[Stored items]
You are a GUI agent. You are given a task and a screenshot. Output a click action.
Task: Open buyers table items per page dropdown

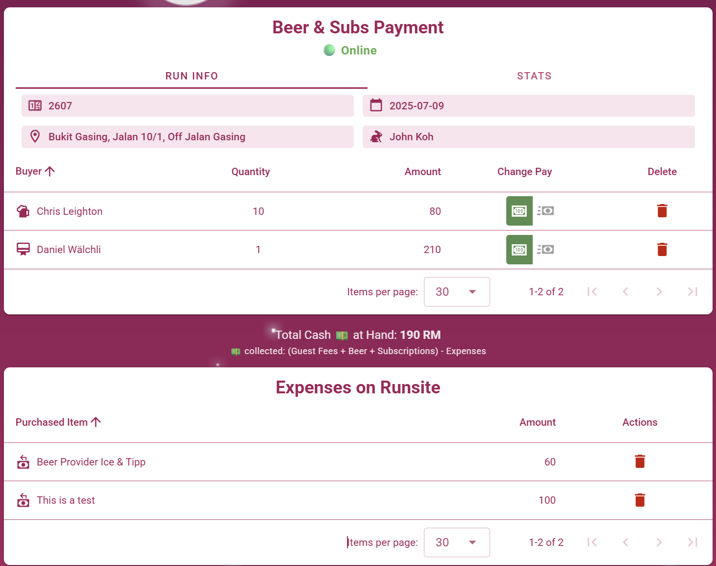coord(456,292)
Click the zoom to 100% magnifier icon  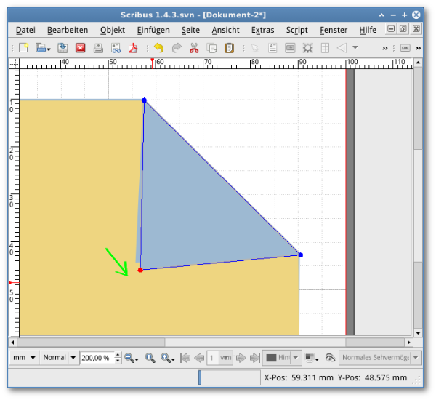pos(150,358)
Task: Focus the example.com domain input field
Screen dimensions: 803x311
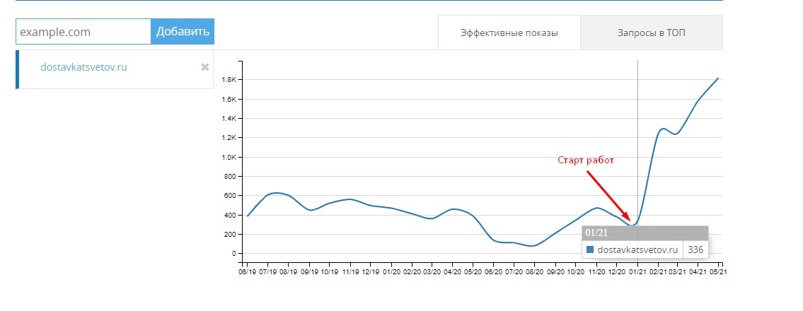Action: point(83,32)

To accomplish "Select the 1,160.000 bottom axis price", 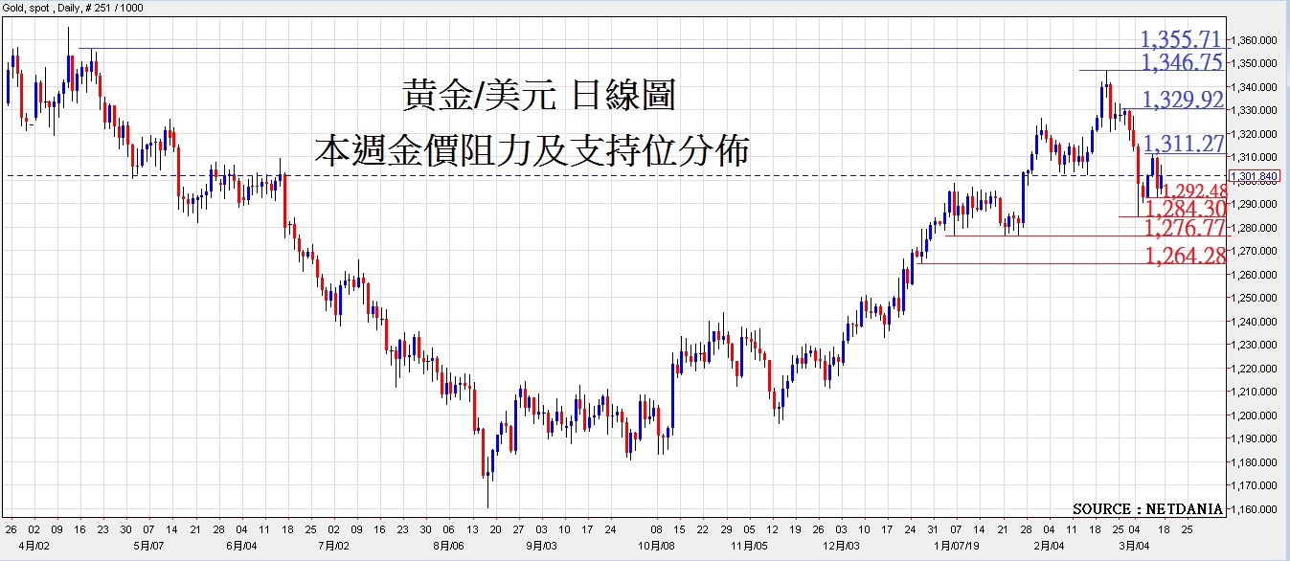I will tap(1256, 509).
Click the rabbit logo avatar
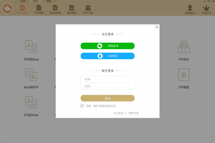This screenshot has height=143, width=215. [8, 9]
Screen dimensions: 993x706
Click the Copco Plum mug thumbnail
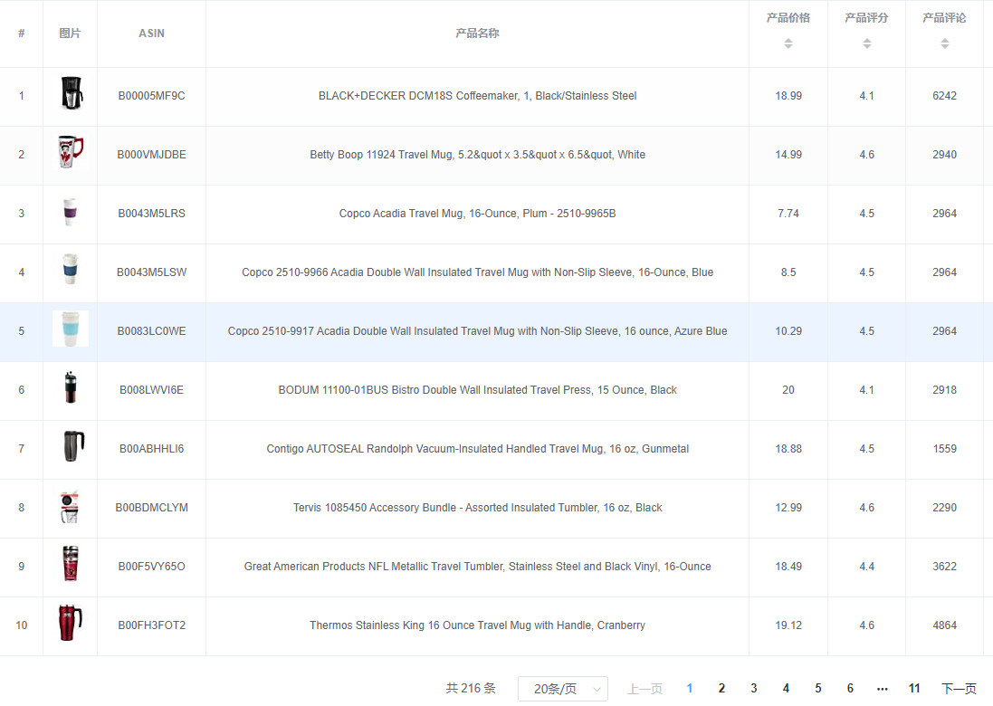(x=71, y=214)
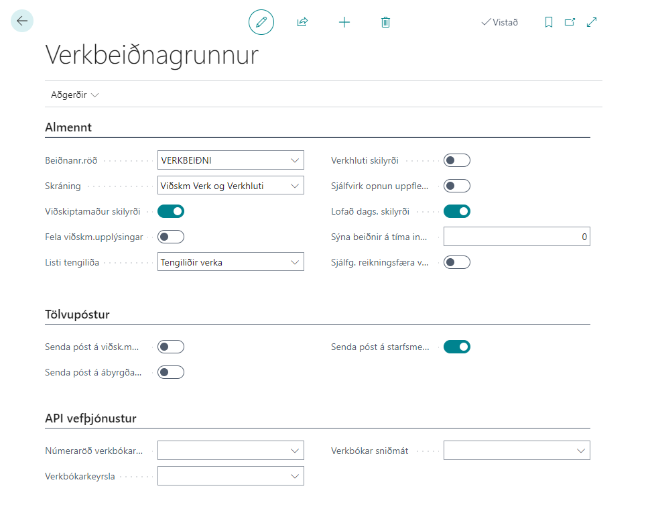Click the back arrow icon
This screenshot has height=517, width=648.
tap(22, 21)
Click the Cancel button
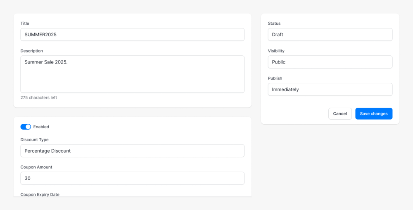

What you should do: All lines from the one holding "Click the rabbit logo avatar" through the last line of the records need to be copied exactly, both ends included, and the pictures left behind.

Task answer:
Click the rabbit logo avatar
This screenshot has height=143, width=215. [8, 9]
Screen dimensions: 993x706
Click the Copco Plum mug thumbnail
(x=71, y=214)
Click the back arrow icon
This screenshot has height=517, width=648.
tap(22, 21)
Click the Cancel button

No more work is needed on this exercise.